Pandas provides some iteration tool for DataFrame: pipe, apply, agg, and appymap, search API for more info, but it seems not suitable for your request here, as you want to obtain the current index of row and col during iteration.
I searched and found numpy.nditer can provide that needs: it return a iterator of ndarray, which have an attribution multi_index that provide the row/col pair of current element. see iterating-over-arrays
Explain on solve.ipynb
I use Jupyter Notebook to test this, you might need got one, here is the instruction of install.
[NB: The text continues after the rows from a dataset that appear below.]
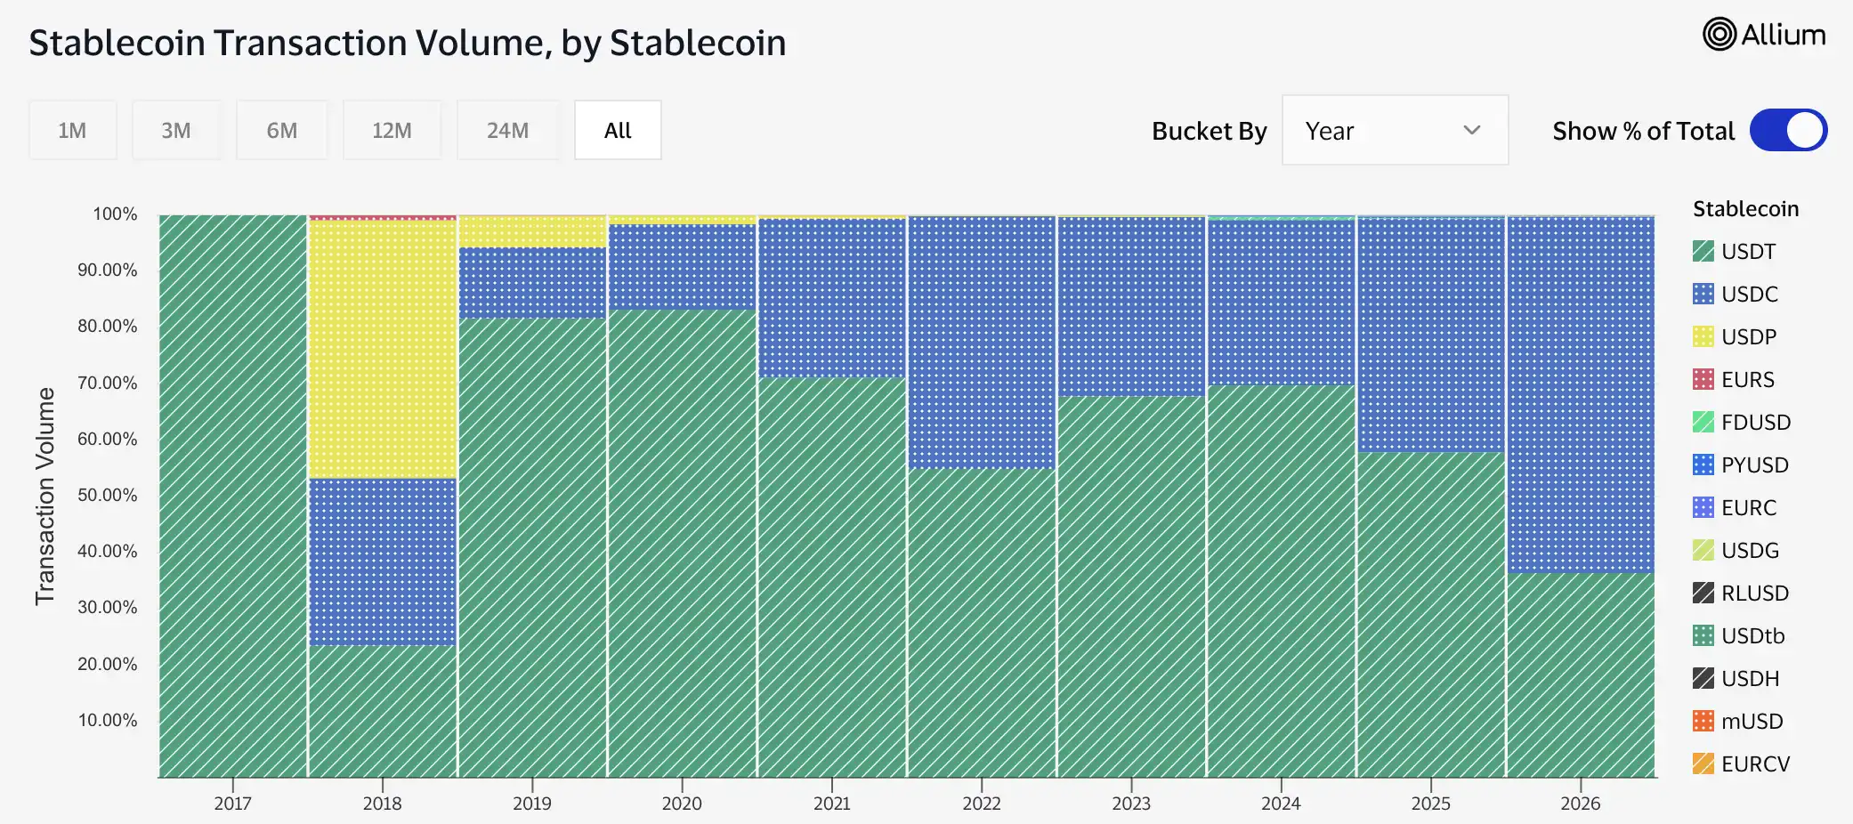Viewport: 1853px width, 824px height.
Task: Choose the 24M range button
Action: [x=507, y=130]
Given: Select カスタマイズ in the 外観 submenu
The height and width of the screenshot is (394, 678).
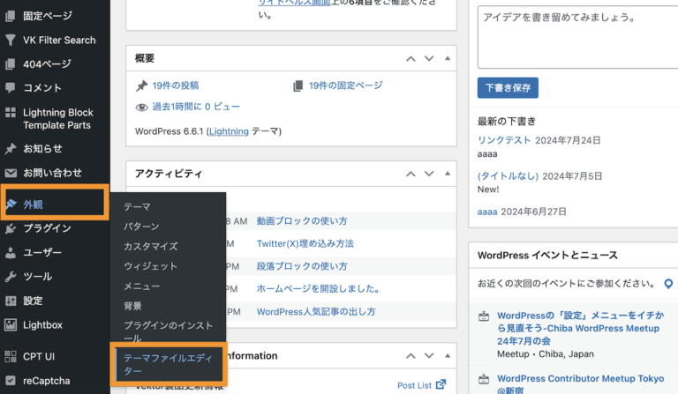Looking at the screenshot, I should coord(150,246).
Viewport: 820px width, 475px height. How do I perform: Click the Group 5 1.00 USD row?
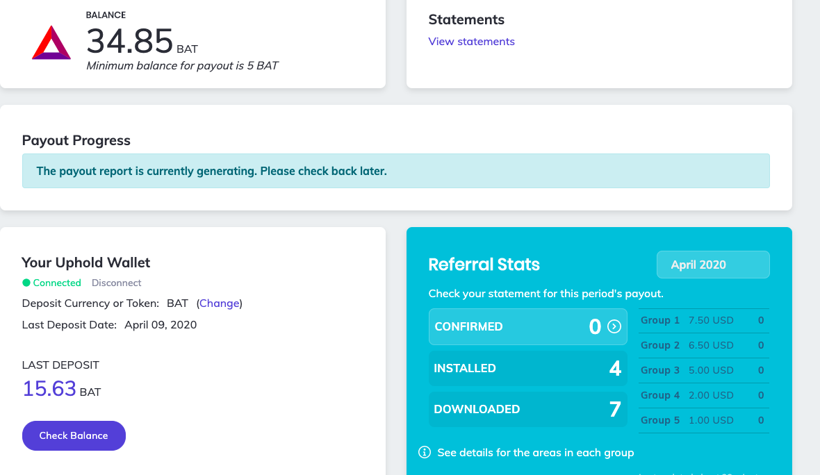(703, 421)
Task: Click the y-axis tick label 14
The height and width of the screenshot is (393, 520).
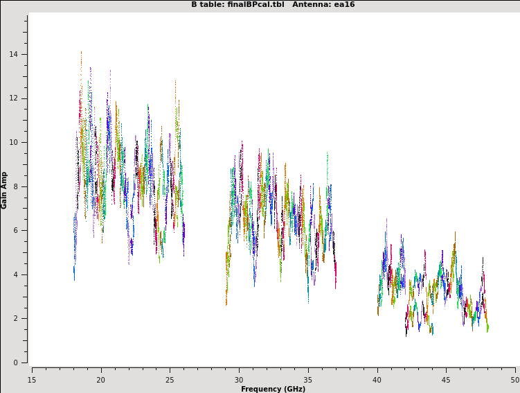Action: pyautogui.click(x=14, y=54)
I have altered your original code, which remove the request of pandas and purely used builtin list. Refer to
old_calc_tstat
in the sample code.
Also, I used numpy.nditer to calc your tstats matrix, Refer to
new_calc_tstat
in the sample code.
Then, I tested if the result of both methods are equal, I used same input array to ensure random won't affect the test. Refer to
test_equal
for result.
Finally, do the time performance. I am not patient so I only run it for one time, you may add the repeats count of test in the
test_perf function.
The code
# To add a new cell, type '# %%'
# To add a new markdown cell, type '# %% [markdown]'
# %% [markdown]
# [origin question](https://stackoverflow.com/questions/69228572/running-scipy-linregress-across-dataframe-where-each-element-is-a-list)
#
# %%
import sys
import time
import numpy as np
from scipy.stats import linregress
# %%
def get_matrix_from_builtin():
# use builtin list to construct matrix of random list
# note I put random list inside a tuple to keep it same shape
# as I later use numpy to do the same thing.
return [
[(list(np.random.rand(11)),)
for col in range(6)]
for row in range(100)
]
# %timeit get_matrix_from_builtin()
# %%
def get_matrix_from_numpy(
gen=np.random.rand,
shape=(1, 1),
nest_shape=(1, ),
):
# custom dtype for random lists
mydtype = [
('randonlist', 'f', nest_shape)
]
a = np.empty(shape, dtype=mydtype)
# [DOC] moditfying array values
# https://numpy.org/doc/stable/reference/arrays.nditer.html#modifying-array-values
# enable per operation flags 'readwrite' to modify element in ndarray
# enable global flag 'refs_ok' to allow use callable function 'gen' in iteration
with np.nditer(a, op_flags=['readwrite'], flags=['refs_ok']) as it:
for x in it:
# pack list in a 1-d turple to prevent numpy boardcast it
x[...] = (gen(nest_shape[0]), )
return a
def test_get_matrix_from_numpy():
gen = np.random.rand # generator of random list
shape = (6, 100) # shape of matrix to hold random lists
nest_shape = (11, ) # shape of random lists
return get_matrix_from_numpy(gen, shape, nest_shape)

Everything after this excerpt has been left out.